Sicuramente Suffragette raggiunge il suo obiettivo di contrastare  la visione stereotipata – all’epoca artatamente alimentata dagli oppositori-  che vedeva le suffragette, appellativo di per sé sarcastico,  come donne aristocratiche  o alto borghesi annoiate e in cerca di emozioni forti e offre  attraverso le sue primattrici uno spaccato  più aderente al vero di un movimento  interclassista e che avrebbe fatto proseliti anche presso le comunità delle donne  lavoratrici del tempo (mentre negli stessi anni, sull’altra sponda dell’oceano, le donne lavoratrici clandestine bruciavano vive negli incendi delle fabbriche come ci ha ricordato di recente Triangle di Costanza Quatriglio)

Sullo schermo, peraltro’, mentre la fotografia di Edu Grau distende una patina che alterna alle fredde e livide tonalità di grigio degli esterni quelle più calde e color seppia degli interni, creando a tratti  un’atmosfera da dagherrotipo un po’ dickensiano,  è proprio la centralità narrativa dell’ “eroina”  Maud che rischia di occupare troppo spazio,  enfatizzando ad esempio il cotè drammatico dell’ambiente  familiare.

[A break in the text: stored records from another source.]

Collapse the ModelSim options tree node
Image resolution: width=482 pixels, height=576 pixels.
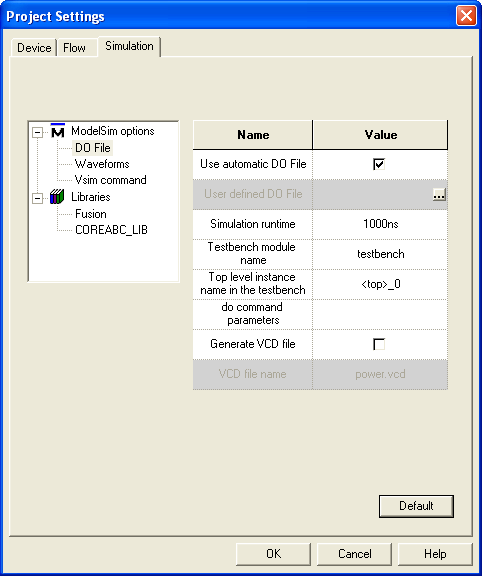pos(37,132)
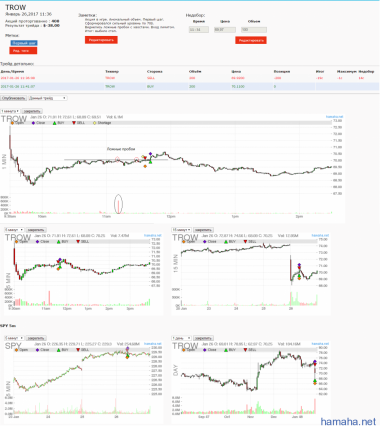Screen dimensions: 380x426
Task: Click the pin button above the SPY chart
Action: pos(36,338)
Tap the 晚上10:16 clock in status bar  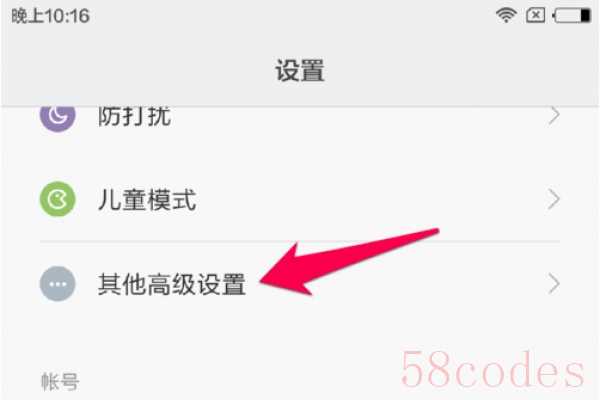(x=51, y=16)
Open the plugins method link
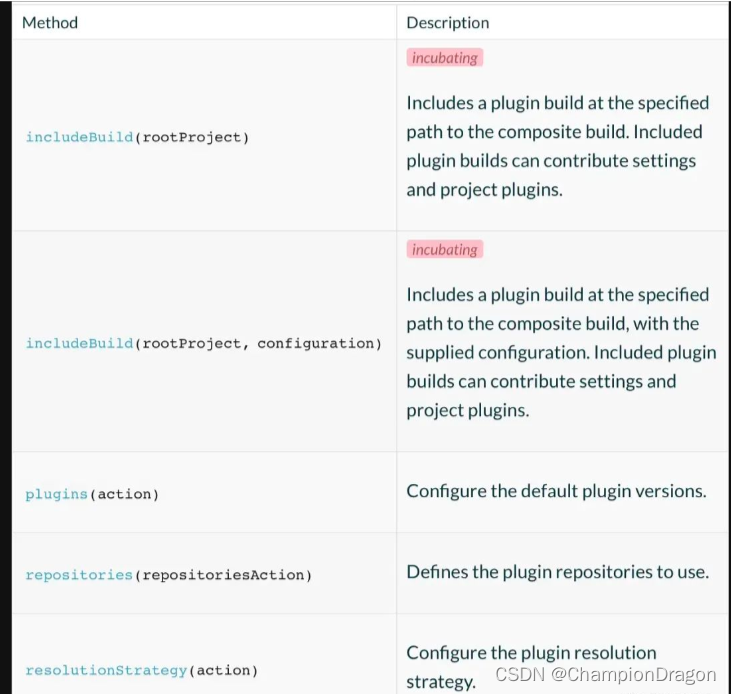Viewport: 731px width, 694px height. point(56,494)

Altrettanto ambigua sul piano specificamente narrativo, ma comunque opportuna al fine di stimolare riflessione e dibattito, è quel restare sospeso tra gli stilemi di genere del dramma storico in costume e una dimensione  più atemporale che chiaramente lancia messaggi sui temi caldi della contemporaneità. E se la farmacista Edith invita ad “arrivare a tutti i costi ai mezzi di comunicazione”, il film spiega chiaramente l’utilizzo delle   prime misure di controllo fotografico occulto di cittadini da parte di autorità statuali. Da questa prospettiva, la vicenda delle suffragettes segnò uno dei primi laboratori sul campo di quella  “società della sorveglianza” che, forgiata  da due  guerre planetarie e dai continui conflitti sociali del XX secolo da un lato e dall’altro dagli inarrestabili sviluppi delle tecnologia , appare oggi, nel mondo dei Big Data e della connessione 24/7,  in tutta la sua forza pervasiva e incontrollata.

TRAMA

Il film  ripercorre la storia delle militanti del primissimo movimento femminista, donne costrette ad agire clandestinamente per condurre la lotta per il riconoscimento del diritto di voto. Radicalizzando i loro metodi e facendo ricorso alla violenza come unica via verso il cambiamento, queste donne sono disposte a perdere tutto nella loro battaglia per l’eguaglianza: il lavoro, la famiglia, i figli e la vita. Un tempo anche Maud è stata una di queste militanti. La storia della sua lotta per la dignità è al tempo stesso struggente e di grande ispirazione.